ALL THAT JAZZ Christian Broecking über den schweren Schatten einer Großbaustelle Der Jazz braucht keine Protestsongs, sondern ein anderes gesellschaftliches Klima. Ground Zero mag mittlerweile wie eine gewöhnliche Großbaustelle wirken – auf die New Yorker Kreativen wirkt sich der 11.

ALL THAT JAZZ

Christian Broecking über

den schweren Schatten einer Großbaustelle

Der Jazz braucht keine Protestsongs, sondern ein anderes gesellschaftliches Klima. Ground Zero mag mittlerweile wie eine gewöhnliche Großbaustelle wirken – auf die New Yorker Kreativen wirkt sich der 11. September auch dieser Tage noch fatal aus. Wie der Saxofonist Greg Osby hoffen viele Musiker auf eine Besserung der Verhältnisse. „Seit dem 11. September ist besonders die junge Szene in New York weitgehend arbeitslos und kann kaum Auftritte an Land ziehen.
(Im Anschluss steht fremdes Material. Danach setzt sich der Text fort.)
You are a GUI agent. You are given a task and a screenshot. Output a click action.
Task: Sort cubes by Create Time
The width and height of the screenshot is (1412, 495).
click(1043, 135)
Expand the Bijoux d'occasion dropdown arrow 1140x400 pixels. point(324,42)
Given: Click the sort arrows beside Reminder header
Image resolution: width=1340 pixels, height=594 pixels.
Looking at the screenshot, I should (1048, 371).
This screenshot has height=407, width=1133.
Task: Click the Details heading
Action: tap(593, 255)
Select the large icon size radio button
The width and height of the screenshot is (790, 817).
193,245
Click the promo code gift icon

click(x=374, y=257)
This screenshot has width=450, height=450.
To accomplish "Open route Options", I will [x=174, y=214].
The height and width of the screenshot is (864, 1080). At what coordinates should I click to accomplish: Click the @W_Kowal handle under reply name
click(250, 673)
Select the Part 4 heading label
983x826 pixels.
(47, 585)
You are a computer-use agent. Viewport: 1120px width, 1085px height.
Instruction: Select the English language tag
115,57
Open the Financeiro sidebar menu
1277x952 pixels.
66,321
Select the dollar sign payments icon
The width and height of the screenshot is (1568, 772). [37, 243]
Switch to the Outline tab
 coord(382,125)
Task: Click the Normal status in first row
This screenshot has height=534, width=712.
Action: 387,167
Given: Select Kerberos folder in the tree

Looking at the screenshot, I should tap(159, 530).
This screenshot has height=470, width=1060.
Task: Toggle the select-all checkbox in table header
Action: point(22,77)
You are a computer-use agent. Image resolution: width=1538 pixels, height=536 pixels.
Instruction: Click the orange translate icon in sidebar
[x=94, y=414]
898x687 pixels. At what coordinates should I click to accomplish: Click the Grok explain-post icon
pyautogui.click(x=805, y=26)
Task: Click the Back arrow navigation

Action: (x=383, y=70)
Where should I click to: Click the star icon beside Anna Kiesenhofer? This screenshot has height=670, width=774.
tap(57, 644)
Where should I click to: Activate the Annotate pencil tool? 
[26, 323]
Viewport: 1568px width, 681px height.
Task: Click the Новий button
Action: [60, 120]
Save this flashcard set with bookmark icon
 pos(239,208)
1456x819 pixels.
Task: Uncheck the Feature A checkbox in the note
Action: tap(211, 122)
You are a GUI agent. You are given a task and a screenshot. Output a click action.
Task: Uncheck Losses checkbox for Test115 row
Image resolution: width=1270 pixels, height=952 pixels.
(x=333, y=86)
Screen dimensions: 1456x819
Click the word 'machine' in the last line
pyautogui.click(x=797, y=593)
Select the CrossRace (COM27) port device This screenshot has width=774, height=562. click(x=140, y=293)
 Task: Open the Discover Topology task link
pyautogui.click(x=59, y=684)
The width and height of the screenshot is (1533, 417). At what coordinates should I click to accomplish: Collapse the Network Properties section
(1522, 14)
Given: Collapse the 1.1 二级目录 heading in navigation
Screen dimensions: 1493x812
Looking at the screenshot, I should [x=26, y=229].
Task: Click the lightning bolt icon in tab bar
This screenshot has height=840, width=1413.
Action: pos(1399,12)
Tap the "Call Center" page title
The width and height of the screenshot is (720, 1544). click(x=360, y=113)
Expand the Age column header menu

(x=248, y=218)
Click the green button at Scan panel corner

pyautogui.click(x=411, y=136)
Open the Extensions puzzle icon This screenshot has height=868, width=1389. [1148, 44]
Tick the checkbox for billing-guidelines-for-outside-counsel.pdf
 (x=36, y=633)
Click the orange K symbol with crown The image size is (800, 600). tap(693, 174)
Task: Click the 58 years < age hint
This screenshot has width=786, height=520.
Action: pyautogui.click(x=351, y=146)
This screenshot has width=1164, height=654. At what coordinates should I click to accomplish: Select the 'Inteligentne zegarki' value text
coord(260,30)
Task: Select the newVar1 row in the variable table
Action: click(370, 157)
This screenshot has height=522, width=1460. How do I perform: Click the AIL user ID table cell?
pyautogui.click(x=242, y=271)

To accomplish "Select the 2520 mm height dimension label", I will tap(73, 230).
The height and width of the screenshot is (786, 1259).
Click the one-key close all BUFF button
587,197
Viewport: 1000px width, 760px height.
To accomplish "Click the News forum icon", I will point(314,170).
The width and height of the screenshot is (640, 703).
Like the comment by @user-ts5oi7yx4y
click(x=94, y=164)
Ich begreife mich nicht als politischer Künstler, und ich glaube auch nicht, dass es darum geht, jetzt durch radikale Sprüche aufzufallen“, resümierte Osby kürzlich nach einem Auftritt im New Yorker Club Tonic. „Ich kenne zahlreiche junge kreative Musiker, die mit ganz unglaublichen Projekten an den Start gehen werden, wenn diese ganze Fixierung auf den 11. September und den Krieg endlich vorüber ist.“ Osby, gerade als bester Altsaxofonist des aktuellen amerikanischen Jazz ausgezeichnet, ist in diesem Jahr der Star beim Deutschen Jazzfestival Frankfurt (3. Oktober). Gerade erschienen ist die DuoCD „Round and Round“ (nagel heyer), die Osby zusammen mit dem Pianisten Marc Copland in New York aufgenommen hat.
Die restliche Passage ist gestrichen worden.